Security guards at several weapons plants were dismissed or resigned after being arrested for theft of government-owned guns and other property. A guard at the Nevada Test Site, where warheads are detonated in underground tests, resigned in February after he was arrested for holding stolen property, including two rifles, one shotgun and five handguns he carried in his personal vehicle.

In April, a security guard at Savannah River was accused of sleeping on duty after a supervisor at one of the reactor buildings walked into his locked and darkened office to find the guard "getting up from the floor." A later report said not enough evidence was found to make the charge stick.

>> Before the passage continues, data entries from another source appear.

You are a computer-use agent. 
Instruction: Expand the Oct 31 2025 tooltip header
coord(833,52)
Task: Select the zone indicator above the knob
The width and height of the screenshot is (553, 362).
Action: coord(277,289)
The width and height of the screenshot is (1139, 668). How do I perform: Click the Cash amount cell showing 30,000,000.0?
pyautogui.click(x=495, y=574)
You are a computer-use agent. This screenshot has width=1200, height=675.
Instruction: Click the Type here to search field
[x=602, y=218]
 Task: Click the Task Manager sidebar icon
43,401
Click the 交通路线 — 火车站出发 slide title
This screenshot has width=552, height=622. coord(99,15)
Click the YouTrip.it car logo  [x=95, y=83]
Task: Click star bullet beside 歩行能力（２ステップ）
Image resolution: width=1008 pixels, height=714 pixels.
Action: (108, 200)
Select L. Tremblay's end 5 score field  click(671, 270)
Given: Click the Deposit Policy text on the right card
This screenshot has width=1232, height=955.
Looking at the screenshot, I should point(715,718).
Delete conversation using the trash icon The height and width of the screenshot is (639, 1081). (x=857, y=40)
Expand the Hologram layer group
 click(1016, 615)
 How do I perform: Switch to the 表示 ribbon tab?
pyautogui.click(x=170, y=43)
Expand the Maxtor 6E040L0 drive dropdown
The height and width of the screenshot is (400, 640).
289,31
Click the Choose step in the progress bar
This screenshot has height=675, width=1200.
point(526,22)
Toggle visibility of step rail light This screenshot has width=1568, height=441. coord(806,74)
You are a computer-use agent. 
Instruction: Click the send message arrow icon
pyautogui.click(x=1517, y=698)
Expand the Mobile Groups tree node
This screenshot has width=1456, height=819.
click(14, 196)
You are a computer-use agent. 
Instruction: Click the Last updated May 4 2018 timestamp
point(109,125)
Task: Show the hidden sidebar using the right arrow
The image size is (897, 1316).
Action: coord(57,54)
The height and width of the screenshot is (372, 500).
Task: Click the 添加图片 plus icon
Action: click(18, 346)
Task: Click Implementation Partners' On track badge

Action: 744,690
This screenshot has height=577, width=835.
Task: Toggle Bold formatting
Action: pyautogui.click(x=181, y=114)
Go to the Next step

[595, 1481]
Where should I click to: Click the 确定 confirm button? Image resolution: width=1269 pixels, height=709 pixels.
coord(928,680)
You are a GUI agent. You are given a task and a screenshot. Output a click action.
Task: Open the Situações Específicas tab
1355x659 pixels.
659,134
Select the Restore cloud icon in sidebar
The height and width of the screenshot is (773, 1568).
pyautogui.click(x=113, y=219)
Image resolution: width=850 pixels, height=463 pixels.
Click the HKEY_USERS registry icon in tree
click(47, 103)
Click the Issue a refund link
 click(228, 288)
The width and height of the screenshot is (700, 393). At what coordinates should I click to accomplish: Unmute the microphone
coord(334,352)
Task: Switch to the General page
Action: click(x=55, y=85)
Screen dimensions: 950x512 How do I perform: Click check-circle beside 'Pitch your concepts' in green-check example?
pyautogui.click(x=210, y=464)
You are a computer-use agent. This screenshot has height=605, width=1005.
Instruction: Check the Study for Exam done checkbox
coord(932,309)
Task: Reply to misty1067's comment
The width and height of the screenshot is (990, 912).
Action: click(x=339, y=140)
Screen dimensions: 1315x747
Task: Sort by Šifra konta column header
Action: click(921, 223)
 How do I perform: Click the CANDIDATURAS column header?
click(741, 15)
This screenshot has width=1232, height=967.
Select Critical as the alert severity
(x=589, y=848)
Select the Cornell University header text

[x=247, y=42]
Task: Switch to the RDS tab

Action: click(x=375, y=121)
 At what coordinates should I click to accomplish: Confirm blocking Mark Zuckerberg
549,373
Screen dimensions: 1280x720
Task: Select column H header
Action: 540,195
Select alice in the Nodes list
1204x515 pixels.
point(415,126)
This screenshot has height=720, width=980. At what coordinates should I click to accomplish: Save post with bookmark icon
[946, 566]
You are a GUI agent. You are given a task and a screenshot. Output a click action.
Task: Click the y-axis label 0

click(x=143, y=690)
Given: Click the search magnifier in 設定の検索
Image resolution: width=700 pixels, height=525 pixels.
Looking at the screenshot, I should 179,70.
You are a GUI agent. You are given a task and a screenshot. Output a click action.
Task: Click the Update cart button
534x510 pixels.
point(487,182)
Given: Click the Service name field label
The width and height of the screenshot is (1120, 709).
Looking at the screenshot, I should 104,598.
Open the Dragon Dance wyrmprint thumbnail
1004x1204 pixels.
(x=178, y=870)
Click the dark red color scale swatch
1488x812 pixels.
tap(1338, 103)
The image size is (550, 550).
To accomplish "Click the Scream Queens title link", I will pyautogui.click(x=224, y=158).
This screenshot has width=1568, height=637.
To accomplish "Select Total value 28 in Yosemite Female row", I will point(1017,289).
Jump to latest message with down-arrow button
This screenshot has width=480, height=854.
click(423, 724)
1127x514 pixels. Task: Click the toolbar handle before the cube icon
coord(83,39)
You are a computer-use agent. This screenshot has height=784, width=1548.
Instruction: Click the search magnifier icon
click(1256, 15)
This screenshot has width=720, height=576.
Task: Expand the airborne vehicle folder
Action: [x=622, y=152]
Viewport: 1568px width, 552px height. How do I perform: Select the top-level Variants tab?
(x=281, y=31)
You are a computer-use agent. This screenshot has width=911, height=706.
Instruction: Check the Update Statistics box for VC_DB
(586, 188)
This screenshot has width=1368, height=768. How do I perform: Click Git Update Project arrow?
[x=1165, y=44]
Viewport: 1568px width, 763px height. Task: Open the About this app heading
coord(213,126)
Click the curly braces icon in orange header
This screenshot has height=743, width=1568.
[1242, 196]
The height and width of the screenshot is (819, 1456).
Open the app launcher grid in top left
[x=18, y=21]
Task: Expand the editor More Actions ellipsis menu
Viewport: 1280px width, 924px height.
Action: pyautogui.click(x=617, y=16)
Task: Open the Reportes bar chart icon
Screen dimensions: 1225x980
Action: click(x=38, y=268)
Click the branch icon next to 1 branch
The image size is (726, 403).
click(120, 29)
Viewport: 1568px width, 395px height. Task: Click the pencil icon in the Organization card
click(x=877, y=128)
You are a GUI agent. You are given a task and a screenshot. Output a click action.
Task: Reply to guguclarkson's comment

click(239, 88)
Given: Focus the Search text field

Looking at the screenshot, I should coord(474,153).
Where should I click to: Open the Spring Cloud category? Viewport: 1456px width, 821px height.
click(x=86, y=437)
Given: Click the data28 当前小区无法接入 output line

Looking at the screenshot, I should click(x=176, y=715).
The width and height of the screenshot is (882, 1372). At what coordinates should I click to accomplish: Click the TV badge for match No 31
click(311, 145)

Illegal drug use was reported throughout the weapons complex. In one nine-day period in November, nine cases of illegal drug use were reported at five plants or laboratories. In September an operator of one of the Savannah River nuclear reactors was suspended after testing positive for unspecified drug use.

Many of the reports to Watkins simply kept him advised of the status of such administrative problems as negotiations with contractors, suppliers and unions, or visits to plants by members of Congress, the news media or independent investigators.

Others described incidents that, viewed in isolation, may have been minor but taken together form a pattern of procedural violations that could lead to serious accidents in one of the most potentially hazardous working environments on Earth.

For example:

An unspecified violation of safety limits for nuclear materials at Rocky Flats was not reported to plant managers until four days after it was discovered.

A worker at the Argonne nuclear laboratory in Illinois was seen sawing through a pipe that had been specially painted to indicate it was radioactive.

Operations involving the metal beryllium at the Oak Ridge plant in Tennessee were suspended for more than a month last fall to improve hygiene practices and tighten operating procedures and engineering controls. Exposure to airborne beryllium dust has been associated with an incurable lung disease, berylliosis.